What we wanted, and we certainly didn’t get, was some respect. For Mulder and Scully and their journey. For the actors who made us love this show in the first place, despite you. For woman, in general. For this idea that you created and never did anything to preserve.
But hey – at the very least, now that it’s over, I can tell you what I’ve wanted to tell you for so long: Goodbye. You have no power over me now.
I’m free.
Other things to note:
- So, hey, William is a douchebag. And he’s not even dead! YAY OPEN ENDINGS. Not.
- “Just come back alive.”
- Don’t worry, he will. You’ve always been the expendable one here, not him, Scully.
- Gillian plays the moment perfectly, but Scully just letting Mulder go by himself to find their son? Yeeeeeeeeeeeeeeeeah, right.

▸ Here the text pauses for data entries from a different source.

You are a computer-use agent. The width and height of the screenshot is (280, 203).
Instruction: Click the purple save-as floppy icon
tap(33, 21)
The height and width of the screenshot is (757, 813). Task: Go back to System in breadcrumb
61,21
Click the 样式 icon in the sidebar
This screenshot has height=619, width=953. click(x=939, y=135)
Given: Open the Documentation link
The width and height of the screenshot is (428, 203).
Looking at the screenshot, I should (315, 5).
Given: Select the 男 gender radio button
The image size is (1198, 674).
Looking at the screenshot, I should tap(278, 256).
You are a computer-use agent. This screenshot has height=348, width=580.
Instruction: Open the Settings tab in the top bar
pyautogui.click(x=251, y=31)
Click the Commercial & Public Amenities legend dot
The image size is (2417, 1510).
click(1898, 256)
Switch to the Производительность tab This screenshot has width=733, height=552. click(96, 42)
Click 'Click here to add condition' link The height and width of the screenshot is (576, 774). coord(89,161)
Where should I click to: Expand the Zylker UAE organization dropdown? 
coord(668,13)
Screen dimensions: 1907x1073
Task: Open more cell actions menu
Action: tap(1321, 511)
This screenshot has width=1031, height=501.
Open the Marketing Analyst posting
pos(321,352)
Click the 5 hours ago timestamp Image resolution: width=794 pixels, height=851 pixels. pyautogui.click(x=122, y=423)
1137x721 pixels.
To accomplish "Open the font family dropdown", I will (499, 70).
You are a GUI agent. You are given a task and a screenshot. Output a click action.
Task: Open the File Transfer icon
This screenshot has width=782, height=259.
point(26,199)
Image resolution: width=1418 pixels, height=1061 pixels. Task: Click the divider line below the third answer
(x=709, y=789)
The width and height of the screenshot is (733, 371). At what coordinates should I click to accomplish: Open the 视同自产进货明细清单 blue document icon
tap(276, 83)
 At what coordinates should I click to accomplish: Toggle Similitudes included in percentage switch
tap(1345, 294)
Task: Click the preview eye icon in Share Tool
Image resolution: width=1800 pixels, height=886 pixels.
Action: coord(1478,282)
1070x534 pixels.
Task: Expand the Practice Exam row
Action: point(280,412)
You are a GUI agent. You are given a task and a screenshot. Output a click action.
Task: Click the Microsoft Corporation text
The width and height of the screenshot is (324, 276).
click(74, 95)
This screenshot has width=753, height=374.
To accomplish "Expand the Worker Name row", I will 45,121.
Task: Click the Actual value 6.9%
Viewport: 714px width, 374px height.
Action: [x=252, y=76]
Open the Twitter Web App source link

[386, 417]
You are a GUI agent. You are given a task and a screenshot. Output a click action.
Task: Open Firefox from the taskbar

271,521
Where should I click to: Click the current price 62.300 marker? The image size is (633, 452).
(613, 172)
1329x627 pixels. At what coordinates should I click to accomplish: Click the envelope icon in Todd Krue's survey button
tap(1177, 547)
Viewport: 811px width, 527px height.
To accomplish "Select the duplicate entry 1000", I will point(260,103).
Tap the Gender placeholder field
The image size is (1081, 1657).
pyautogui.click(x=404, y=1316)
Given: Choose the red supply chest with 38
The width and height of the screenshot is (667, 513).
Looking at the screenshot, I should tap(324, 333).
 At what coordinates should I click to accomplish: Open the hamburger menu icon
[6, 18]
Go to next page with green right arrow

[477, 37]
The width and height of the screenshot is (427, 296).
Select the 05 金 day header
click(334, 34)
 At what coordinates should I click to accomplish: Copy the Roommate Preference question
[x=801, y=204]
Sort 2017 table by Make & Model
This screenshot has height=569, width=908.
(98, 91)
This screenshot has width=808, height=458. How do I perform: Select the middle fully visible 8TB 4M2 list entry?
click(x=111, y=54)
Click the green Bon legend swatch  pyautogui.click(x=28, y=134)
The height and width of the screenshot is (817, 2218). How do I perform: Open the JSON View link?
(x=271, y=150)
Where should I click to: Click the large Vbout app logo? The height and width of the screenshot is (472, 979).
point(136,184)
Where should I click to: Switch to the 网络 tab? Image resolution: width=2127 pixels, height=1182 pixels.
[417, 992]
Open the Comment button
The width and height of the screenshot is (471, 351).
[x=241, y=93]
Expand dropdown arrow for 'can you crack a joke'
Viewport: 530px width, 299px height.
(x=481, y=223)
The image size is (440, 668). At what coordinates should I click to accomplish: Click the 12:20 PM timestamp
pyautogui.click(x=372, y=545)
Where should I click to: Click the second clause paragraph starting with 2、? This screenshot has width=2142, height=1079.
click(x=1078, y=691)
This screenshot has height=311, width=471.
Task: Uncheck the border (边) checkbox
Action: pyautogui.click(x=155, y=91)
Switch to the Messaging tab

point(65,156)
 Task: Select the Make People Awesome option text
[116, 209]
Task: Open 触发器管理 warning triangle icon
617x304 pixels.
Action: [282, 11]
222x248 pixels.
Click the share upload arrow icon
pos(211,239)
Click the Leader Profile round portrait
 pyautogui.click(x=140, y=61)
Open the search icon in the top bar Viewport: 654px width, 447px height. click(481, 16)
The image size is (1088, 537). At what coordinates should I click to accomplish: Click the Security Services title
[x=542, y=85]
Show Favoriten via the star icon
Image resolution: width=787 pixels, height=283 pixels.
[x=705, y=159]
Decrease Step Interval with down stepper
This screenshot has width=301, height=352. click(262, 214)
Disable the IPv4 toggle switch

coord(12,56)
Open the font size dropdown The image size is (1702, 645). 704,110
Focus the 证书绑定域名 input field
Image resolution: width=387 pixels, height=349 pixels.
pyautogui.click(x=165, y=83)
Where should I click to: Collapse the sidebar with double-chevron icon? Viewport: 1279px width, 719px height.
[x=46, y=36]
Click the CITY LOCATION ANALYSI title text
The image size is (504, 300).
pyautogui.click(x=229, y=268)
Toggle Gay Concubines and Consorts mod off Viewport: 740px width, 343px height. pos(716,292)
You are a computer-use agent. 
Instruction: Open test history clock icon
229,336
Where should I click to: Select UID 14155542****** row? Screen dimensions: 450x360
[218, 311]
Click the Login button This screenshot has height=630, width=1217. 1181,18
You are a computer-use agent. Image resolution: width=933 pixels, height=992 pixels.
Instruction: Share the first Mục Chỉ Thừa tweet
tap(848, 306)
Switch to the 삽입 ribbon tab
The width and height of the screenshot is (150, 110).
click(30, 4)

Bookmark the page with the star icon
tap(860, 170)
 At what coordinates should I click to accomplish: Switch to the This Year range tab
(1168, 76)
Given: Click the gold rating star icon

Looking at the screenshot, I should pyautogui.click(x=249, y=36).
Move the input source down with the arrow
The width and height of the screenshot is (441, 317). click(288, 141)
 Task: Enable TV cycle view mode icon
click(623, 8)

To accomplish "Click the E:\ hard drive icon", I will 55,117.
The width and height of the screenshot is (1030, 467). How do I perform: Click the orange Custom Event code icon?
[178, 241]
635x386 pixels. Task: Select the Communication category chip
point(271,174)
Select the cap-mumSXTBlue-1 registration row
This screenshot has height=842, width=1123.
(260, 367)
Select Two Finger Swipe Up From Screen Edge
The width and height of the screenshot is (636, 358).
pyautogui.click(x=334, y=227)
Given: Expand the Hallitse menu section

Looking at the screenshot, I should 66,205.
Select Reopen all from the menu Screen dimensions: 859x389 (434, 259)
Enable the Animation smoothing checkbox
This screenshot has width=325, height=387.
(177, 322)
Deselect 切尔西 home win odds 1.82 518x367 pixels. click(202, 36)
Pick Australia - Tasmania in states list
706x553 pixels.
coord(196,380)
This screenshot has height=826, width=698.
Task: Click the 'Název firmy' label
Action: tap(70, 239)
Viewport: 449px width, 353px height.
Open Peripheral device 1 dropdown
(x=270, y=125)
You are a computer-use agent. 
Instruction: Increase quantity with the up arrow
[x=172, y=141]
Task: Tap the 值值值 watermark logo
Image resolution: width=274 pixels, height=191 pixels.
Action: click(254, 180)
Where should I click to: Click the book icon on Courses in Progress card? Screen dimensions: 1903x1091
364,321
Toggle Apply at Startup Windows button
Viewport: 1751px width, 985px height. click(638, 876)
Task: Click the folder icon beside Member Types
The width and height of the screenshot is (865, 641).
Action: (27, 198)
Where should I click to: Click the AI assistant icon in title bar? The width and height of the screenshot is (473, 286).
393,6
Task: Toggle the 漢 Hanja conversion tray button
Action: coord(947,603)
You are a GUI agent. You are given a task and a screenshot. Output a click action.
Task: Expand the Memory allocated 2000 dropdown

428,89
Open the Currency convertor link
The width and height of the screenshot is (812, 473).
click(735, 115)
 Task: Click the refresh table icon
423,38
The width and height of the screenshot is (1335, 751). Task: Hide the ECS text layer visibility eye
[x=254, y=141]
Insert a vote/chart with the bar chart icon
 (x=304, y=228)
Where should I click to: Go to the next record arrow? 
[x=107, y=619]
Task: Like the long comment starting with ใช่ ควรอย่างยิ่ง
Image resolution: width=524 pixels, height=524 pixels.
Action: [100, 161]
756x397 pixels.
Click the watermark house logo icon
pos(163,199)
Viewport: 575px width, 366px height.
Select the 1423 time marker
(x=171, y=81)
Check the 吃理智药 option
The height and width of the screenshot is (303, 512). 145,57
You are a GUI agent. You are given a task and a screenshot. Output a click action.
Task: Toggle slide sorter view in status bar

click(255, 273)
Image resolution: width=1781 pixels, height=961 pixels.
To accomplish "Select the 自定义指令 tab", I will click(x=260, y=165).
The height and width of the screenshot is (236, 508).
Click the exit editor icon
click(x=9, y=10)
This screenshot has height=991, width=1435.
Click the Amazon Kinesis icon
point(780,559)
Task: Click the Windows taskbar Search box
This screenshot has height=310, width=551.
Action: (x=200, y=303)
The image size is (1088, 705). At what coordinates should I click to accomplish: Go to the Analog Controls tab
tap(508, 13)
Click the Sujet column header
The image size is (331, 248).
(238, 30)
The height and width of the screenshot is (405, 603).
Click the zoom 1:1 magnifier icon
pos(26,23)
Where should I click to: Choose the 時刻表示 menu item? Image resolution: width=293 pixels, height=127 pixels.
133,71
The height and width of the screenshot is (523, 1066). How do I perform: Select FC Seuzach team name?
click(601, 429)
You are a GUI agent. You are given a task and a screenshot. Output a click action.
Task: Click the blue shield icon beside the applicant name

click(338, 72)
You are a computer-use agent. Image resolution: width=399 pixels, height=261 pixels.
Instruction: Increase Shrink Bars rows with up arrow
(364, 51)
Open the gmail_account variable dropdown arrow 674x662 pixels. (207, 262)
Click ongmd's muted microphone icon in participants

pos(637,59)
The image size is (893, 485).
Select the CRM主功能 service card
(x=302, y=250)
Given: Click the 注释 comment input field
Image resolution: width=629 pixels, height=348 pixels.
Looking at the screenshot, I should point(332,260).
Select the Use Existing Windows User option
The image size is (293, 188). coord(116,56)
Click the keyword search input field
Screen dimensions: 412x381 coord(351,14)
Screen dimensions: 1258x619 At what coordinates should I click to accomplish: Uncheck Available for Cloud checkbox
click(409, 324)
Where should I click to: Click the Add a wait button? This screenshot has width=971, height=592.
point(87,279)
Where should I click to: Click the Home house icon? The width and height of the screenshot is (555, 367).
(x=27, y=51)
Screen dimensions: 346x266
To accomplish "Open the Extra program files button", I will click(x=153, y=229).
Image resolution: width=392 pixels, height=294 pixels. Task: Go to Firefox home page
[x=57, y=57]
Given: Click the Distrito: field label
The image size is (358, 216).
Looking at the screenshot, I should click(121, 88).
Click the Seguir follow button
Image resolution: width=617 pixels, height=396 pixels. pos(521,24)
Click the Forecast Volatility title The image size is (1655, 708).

- In fact, give Gillian an award for making us feel things even with this shitty ass writing.
- I forgot you created Scully, but never understood her, Chris. How could I forget?
- “I had some payback to pay back.” Seriously, Mulder? Seriously?
- Let’s just kill all the people we haven’t killed in eleven seasons! Even if it doesn’t make sense. Even without closure. No one cares about that, anyway!
- Yes, why listen to Scully. Why?
- I have never seen anything more anticlimactic in my life than that Mulder/William reunion. What in the actual fuck was that?
- How many cars does Mulder have?
- I bet if The X-Files comes back, CC will find a way to revive CSM. You should have shot him in the head, Mulder.
- Also, what happened to Monica? Why was she even back, for this crap of a story-line?
- Not that I care about Skinner, but really?
- I need alcohol. I need to forget.
The X-Files is over and done with, thank the Lord above.